Otro enunciado paradójico: el
soberano, que está fuera de la ley declara, sin embargo, que no hay
un afuera de la ley.
El
ministro Finocchiaro acaba de proporcionarnos un par de sentencias
contundentes que ilustran esos principios: “nadie debe condicionar
al Presidente”, dijo. Rara sentencia, porque la figura presidencial
está condicionada, en principio, por el mandato de sus votantes y,
en segundo término, por las alianzas políticas en las que la
soberanía se funda.
Las democracias parlamentarias, si
alguna virtud tienen, es precisamente la de condicionar el ejercicio
del poder soberano, sometiéndolo a una serie de protocolos de
control que impiden que el soberano ejerza el poder según su
capricho.
Aspirar a un poder incondicionado, a un
salirse de la ley es pretender ejercer el poder totalitario propio de
épocas pasadas.
Otras declaraciones del ministro de
Educación (cuyo conocimiento de los textos fundamentales de nuestra
época no habría que poner en duda por el cargo que desempeña) son
congruentes con esa posición autocrática.

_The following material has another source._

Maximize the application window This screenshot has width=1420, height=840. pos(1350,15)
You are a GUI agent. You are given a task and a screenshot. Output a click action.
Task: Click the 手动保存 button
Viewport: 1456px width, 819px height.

A propósito de el lenguaje inclusivo
manifestó su desacuerdo, porque en nuestro país “rige
la lengua castellana que
dicta la Real Academia Española (RAE)”.
Una lengua se usa
y no rige nada (alguien dijo que la lengua era fascista, para hacer
notar su pretensión regia). Y mucho menos es dictada por una
academía, cuyo propósito es administrar los usos de la lengua en un
determinado territorio. Si fuera cierto que alguna vez aceptamos la
regencia soberana de la Academia Real, no usaríamos el vos, y
hablaríamos de tú y pronunciaríamos gilipolleces sin ton ni son,
como en España.
“El
lenguaje es cambiante,
muta”, aceptó el ministro, “pero
los cambios de lenguajes no son imposiciones de grupos o minorías.
Se dan cuando la sociedad los acepta”. Qué cosa sea la sociedad
sino un debate sin cuartel de grupos (todos ellos minoritarios: por
eso existen las “primeras minorías”), no lo sabemos. El momento
en que la sociedad se piensa como plenamente homogénea es un
momento, ya, totalitario.
Es probable que
los esfuerzos que muches de nosotres hacemos para poner en
perspectiva los usos inclusivos del lenguaje al ministro lo dejen
frío. No porque él suponga un modelo de evolución lingüística
diferente del nuestro, sino porque su modelo de la soberanía
sostiene que el poder es incondicionado, se trate de un presidente de
una república o de una academia de la lengua cualquiera.
Los usos
inclusivos del lenguaje no se proponen como ya constituidos
(incorporados a la gramática, sancionados por los académicos,
aceptados por el poder) sino como constituyentes. Nadie está afuera
de la ley, pero además, la ley misma depende del debate.